Mrs. Sawyer smiled and shoved the movie magazine under a pile of papers. “Just in case the superintendent comes by. He doesn’t like these things at all. Says they rot the mind. He might be right about that, but a girl has to dream, doesn’t she?”
“Yes, of course.” I looked over to the closest chair, then back to Mrs. Sawyer. “I’ll have a seat to wait.”
“I don’t have anything to offer you. If Anke were here I’d go to the cafeteria and get you some coffee, but I’m not allowed to leave anyone alone. People don’t tend to stay here long. They do their business and go.”
I sat down in the closest chair. “Isn’t it sad?”
“I try not to think about it,” she said. “This place isn’t so bad really. It’s not what you think.”
“I don’t know what to think, actually. I really don’t know much about any of this. I’m here on an errand.”

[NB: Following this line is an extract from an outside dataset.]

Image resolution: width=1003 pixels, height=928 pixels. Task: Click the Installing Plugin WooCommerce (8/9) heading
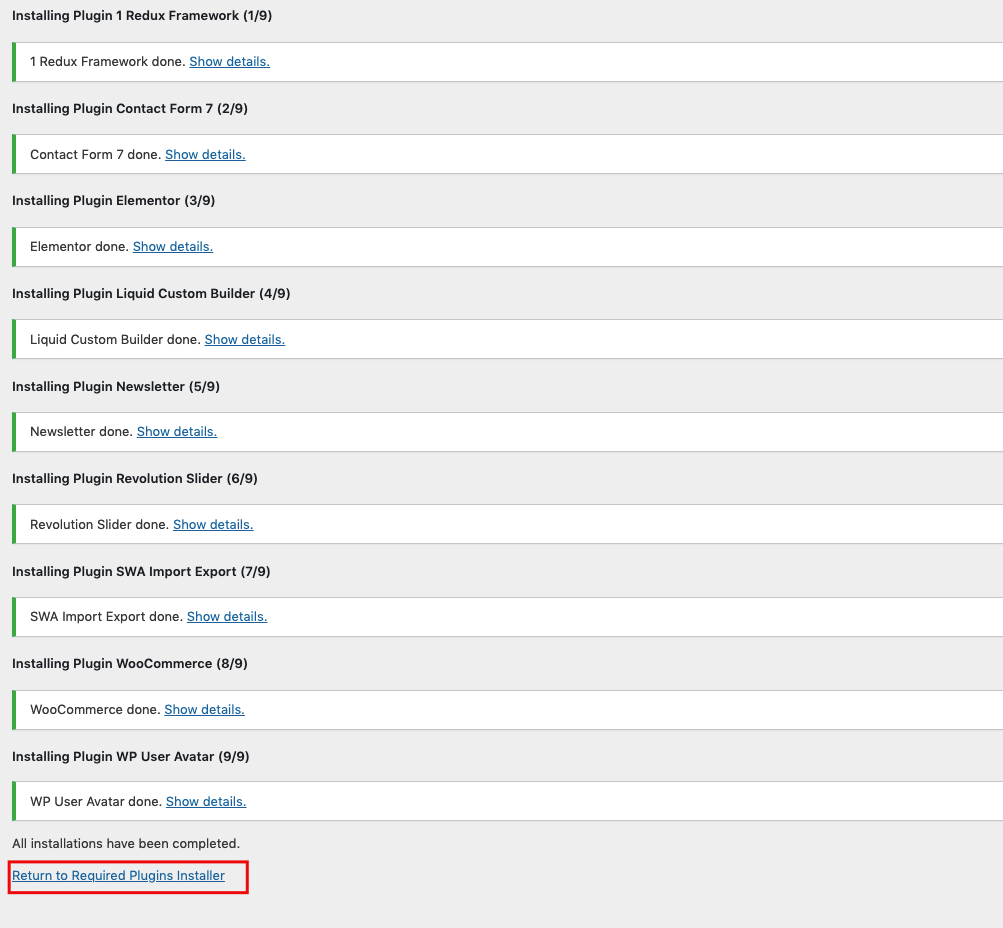(129, 664)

“Todd, that’s my husband, didn’t want me to take this job at first. Any of us who grew up here have heard stories, ya know, about this place, but they’re boogeyman stories that our parents told to keep us away from here, so we would stay on the straight and narrow. I have to tell you that I was a little nervous when I first came here, but it’s been okay. Anke is real patient, and she sees this job as a service to people who need her. They don’t know what to do with what’s happened to them, and she tries to help them as much as she can. Most of the kids don’t know any difference. And, then, well, Todd, he up and joined the service and now he’s off to some place overseas called Vietnam. I don’t understand what that’s all about. I wish he’d stayed here and worked on the farm with his father, but he wanted to put on the uniform, serve his country like all the men in his family before him. I guess I understand that, but I sure do miss him.”